- What to do: Show every line from the data below that includes "Expand".

[Stored records]
--- START ---

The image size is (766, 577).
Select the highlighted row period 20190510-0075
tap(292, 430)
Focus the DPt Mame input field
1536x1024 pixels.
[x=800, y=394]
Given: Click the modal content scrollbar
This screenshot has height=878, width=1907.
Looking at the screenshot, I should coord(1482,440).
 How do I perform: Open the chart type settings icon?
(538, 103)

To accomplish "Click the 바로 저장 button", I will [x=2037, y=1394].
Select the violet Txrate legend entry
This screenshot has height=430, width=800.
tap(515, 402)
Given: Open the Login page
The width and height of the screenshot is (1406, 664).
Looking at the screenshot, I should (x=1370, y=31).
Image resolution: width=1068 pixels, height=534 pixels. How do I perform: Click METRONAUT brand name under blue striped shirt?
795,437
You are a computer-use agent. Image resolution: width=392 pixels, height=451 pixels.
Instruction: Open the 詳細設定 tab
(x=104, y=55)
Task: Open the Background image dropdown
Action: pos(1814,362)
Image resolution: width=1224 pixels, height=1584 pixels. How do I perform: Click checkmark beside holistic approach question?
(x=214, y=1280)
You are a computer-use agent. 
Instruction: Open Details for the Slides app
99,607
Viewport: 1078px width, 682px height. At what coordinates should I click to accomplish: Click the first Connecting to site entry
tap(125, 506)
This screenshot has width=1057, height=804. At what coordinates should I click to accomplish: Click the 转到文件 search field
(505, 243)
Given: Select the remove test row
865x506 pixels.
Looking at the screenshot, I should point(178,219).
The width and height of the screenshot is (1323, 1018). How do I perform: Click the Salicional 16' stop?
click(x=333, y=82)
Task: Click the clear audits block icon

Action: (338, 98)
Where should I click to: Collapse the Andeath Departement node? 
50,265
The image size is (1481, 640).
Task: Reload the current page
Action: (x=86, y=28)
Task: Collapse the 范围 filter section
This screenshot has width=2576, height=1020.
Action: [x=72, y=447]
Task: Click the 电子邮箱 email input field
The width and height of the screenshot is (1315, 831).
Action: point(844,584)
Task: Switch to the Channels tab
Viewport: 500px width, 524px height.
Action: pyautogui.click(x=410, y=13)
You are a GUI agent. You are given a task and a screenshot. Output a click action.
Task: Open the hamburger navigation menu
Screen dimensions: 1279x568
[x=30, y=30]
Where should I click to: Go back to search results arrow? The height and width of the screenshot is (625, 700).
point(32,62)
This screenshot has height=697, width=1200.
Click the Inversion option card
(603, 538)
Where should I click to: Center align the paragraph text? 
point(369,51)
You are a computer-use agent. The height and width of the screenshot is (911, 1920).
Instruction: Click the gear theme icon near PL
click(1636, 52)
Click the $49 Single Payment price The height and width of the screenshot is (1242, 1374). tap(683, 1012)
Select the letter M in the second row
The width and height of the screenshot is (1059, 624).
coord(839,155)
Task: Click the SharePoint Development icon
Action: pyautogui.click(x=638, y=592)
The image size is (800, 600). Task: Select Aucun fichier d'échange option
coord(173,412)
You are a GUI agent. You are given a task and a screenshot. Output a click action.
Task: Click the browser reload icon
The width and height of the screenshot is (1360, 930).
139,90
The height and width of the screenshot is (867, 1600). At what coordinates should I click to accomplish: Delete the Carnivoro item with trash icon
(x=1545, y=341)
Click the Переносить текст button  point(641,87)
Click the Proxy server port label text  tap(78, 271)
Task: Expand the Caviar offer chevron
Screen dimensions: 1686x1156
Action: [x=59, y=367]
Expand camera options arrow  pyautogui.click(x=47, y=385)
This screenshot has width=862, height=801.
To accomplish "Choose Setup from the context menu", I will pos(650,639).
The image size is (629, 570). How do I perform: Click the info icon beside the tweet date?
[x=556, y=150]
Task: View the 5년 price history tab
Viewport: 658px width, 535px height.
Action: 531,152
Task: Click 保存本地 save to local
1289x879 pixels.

--- END ---

- Solution to the exercise:
Task: Expand the Caviar offer chevron
Expand camera options arrow  pyautogui.click(x=47, y=385)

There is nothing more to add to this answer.